---- Material supplied
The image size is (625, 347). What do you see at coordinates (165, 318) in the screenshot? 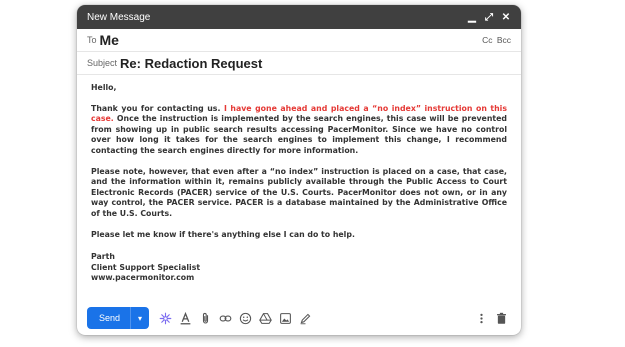
I see `ai-sparkle-icon` at bounding box center [165, 318].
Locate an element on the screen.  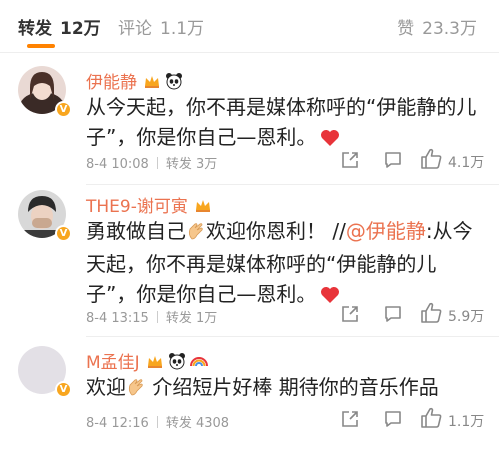
tab-likes-label: 赞 is located at coordinates (406, 29).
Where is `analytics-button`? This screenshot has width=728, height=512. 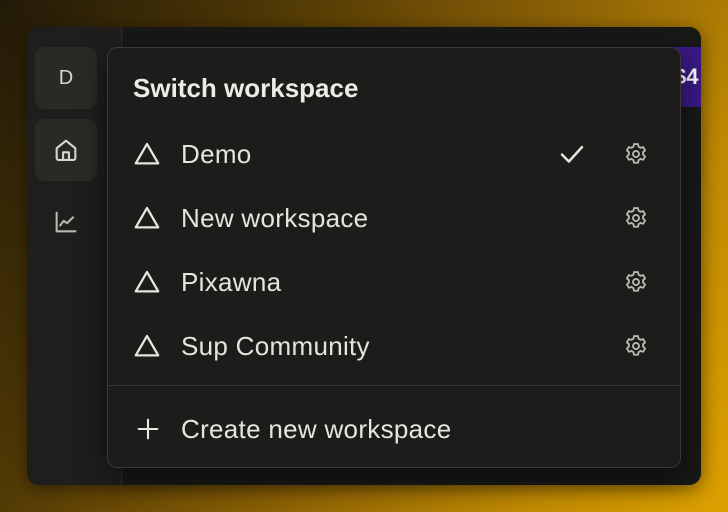 analytics-button is located at coordinates (66, 222).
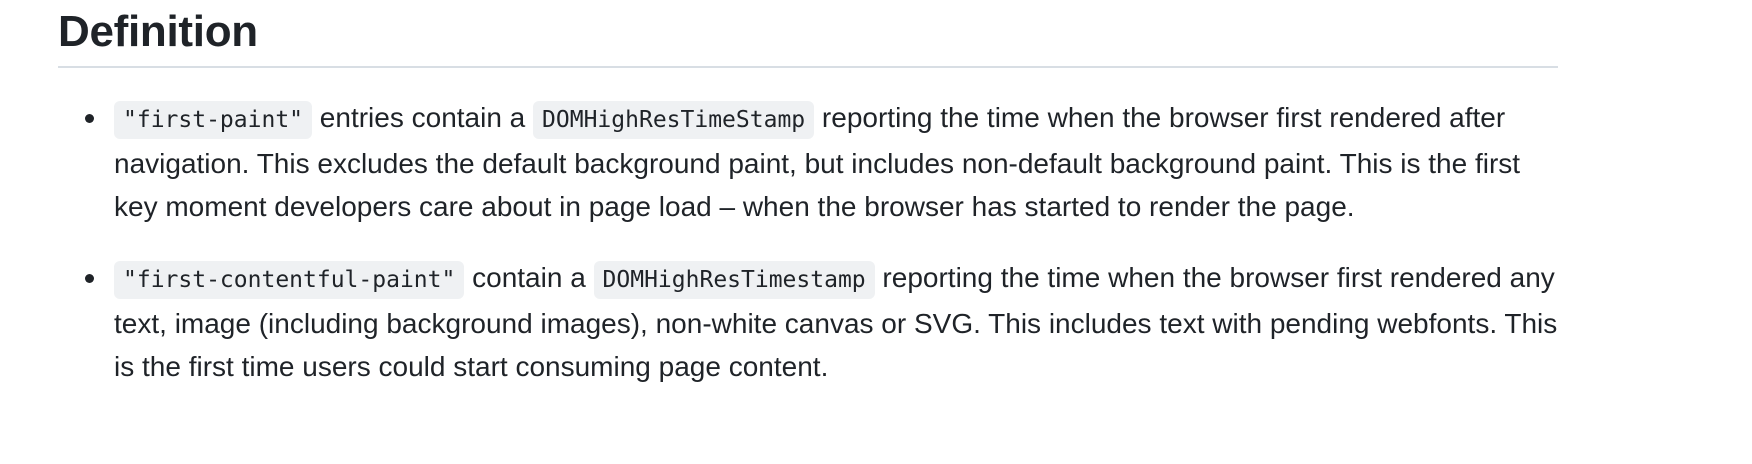  I want to click on inline-code: "first-contentful-paint", so click(290, 280).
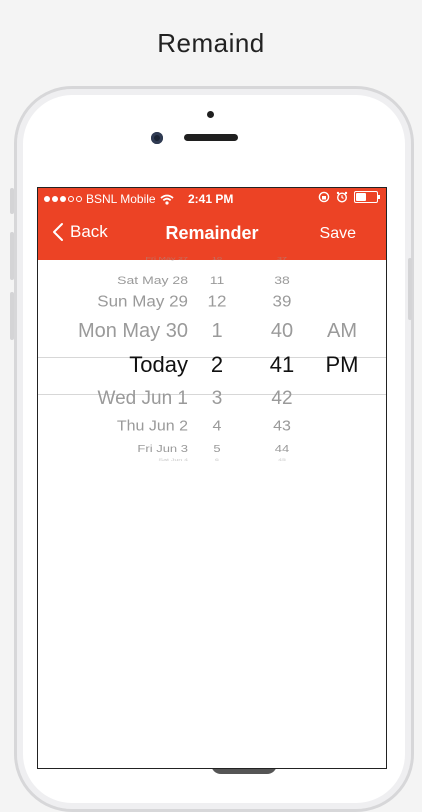 Image resolution: width=422 pixels, height=812 pixels. I want to click on minute-option: 39, so click(282, 301).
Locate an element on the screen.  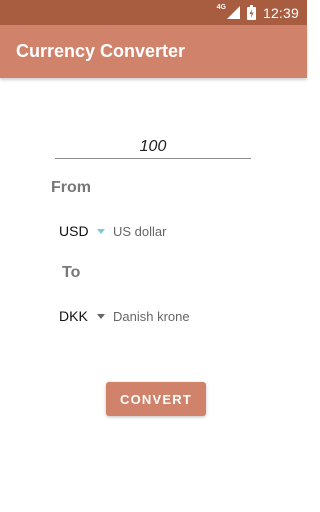
amount-input is located at coordinates (153, 148).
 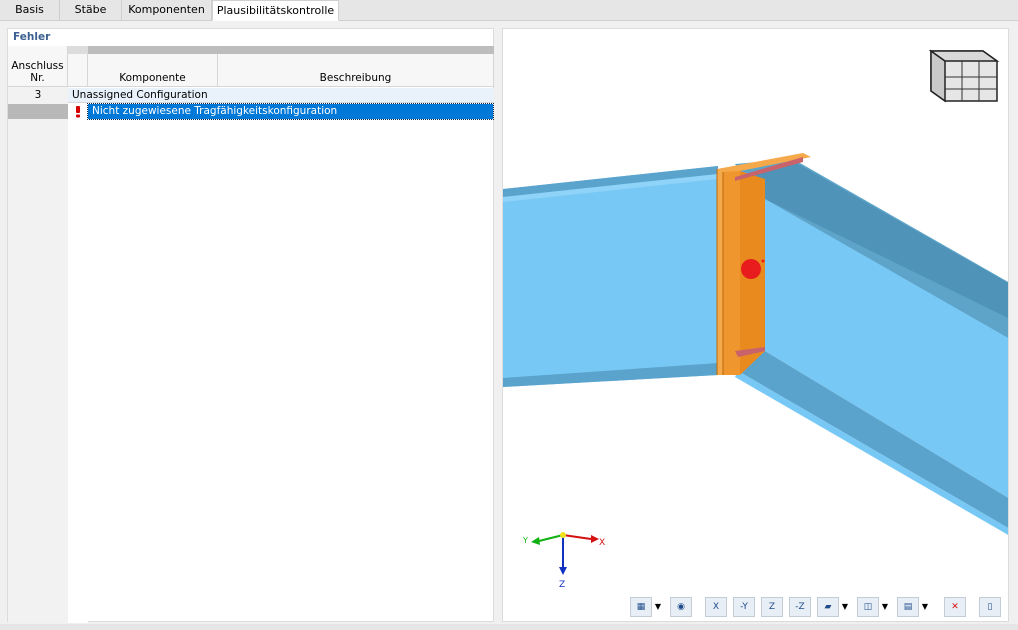 What do you see at coordinates (356, 70) in the screenshot?
I see `column-header-description: Beschreibung` at bounding box center [356, 70].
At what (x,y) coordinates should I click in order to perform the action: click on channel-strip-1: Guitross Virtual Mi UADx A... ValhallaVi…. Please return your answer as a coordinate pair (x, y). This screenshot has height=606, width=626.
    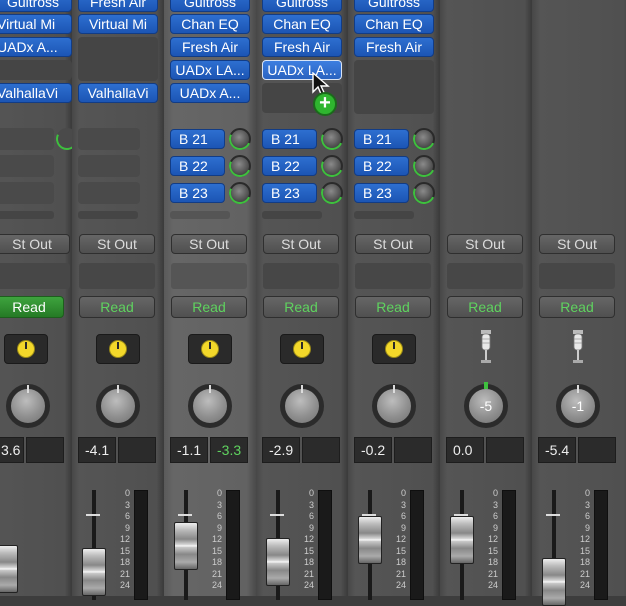
    Looking at the image, I should click on (39, 298).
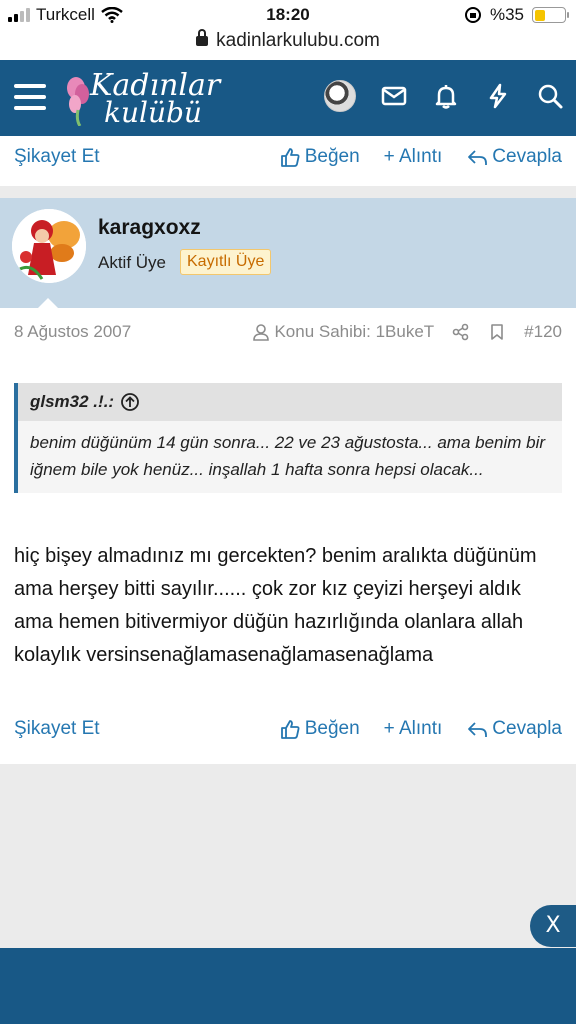 The image size is (576, 1024). Describe the element at coordinates (30, 97) in the screenshot. I see `menu-icon` at that location.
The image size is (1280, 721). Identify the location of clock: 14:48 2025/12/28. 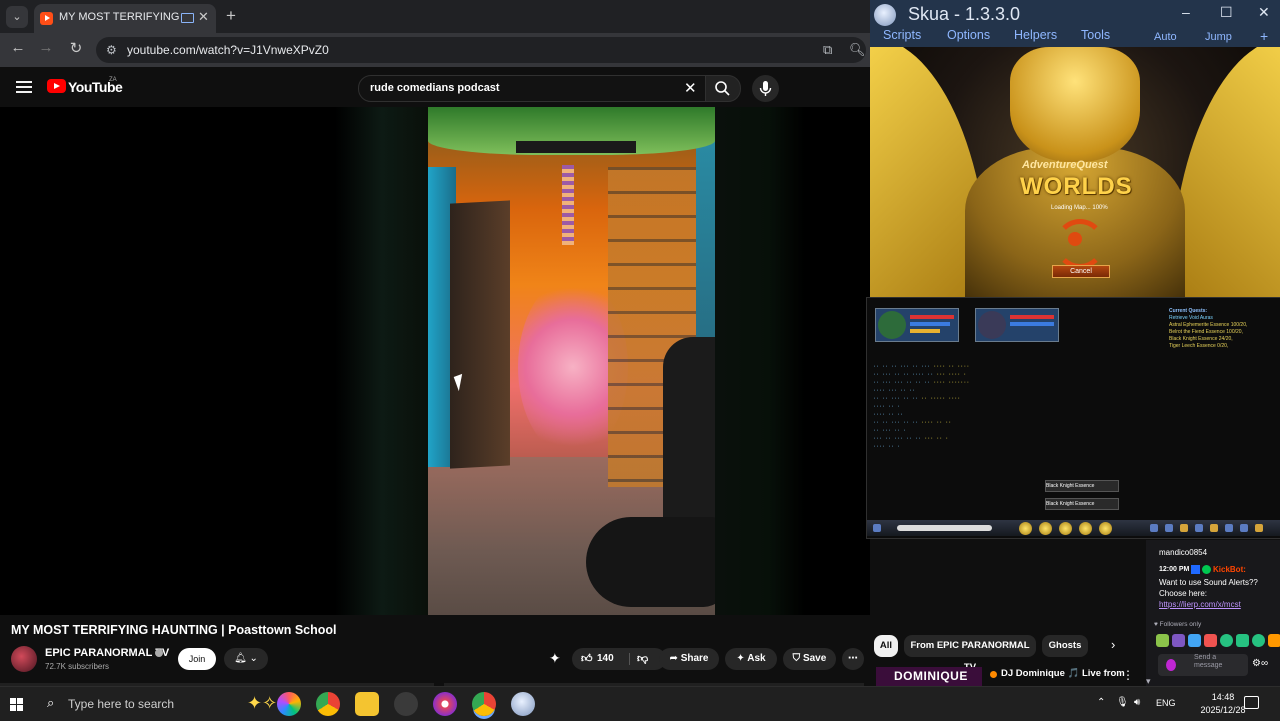
(1223, 704).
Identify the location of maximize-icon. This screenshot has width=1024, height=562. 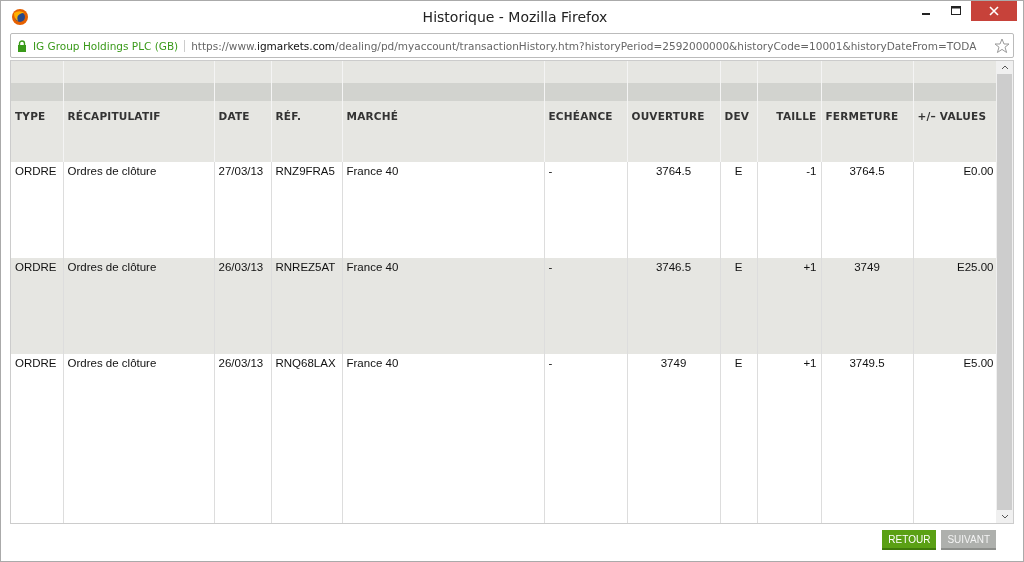
(956, 11).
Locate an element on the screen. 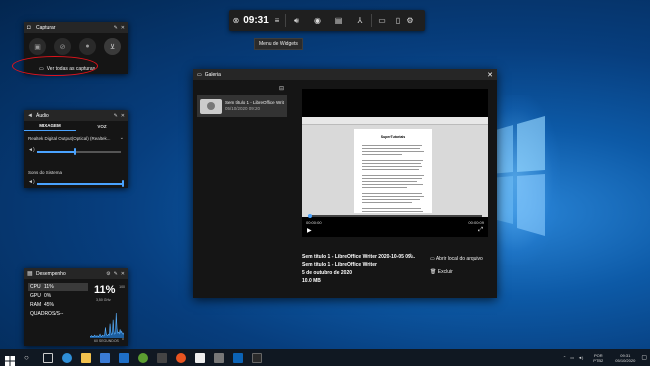 This screenshot has height=366, width=650. gallery-item-date: 05/10/2020 09:20 is located at coordinates (243, 108).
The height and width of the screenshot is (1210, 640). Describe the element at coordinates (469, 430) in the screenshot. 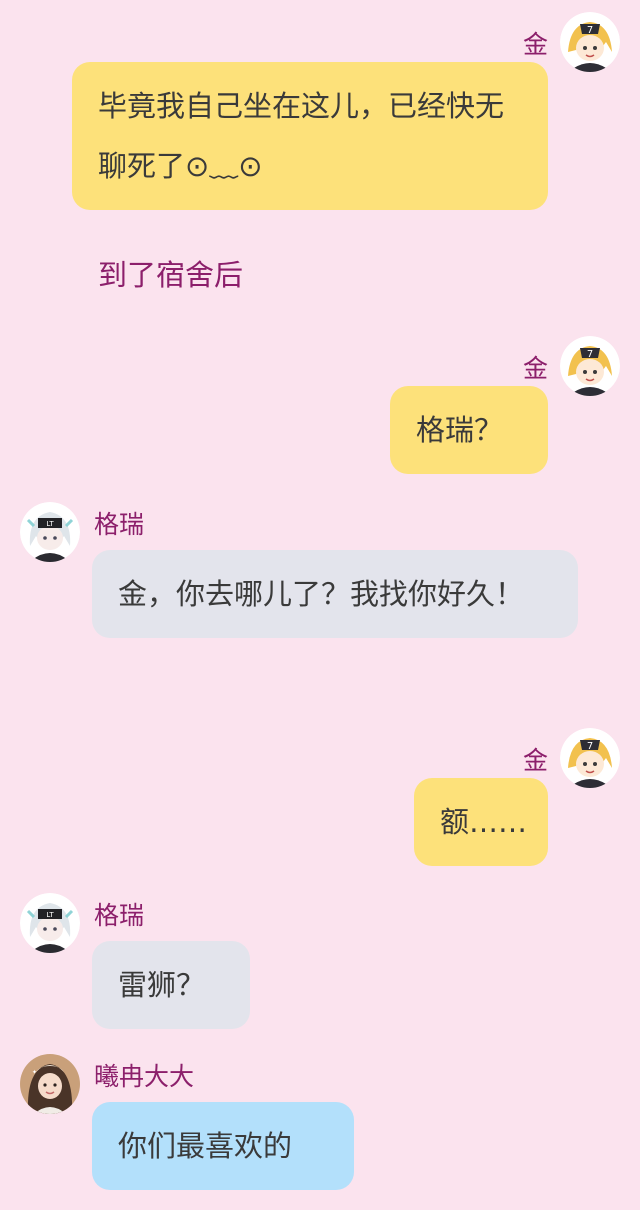

I see `chat-bubble: 格瑞？` at that location.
--------
What the exercise asks> Could you write out the records from the very first line through the line containing "tab-likes-label: 赞 is", replacing "screenshot" with "screen capture" and changing nothing else? Leave the pictures out of your answer.

Solution for this task>
The image size is (625, 347). What do you see at coordinates (165, 318) in the screen capture? 
I see `ai-sparkle-icon` at bounding box center [165, 318].
Locate an element on the screen.  
tab-likes-label: 赞 is located at coordinates (406, 29).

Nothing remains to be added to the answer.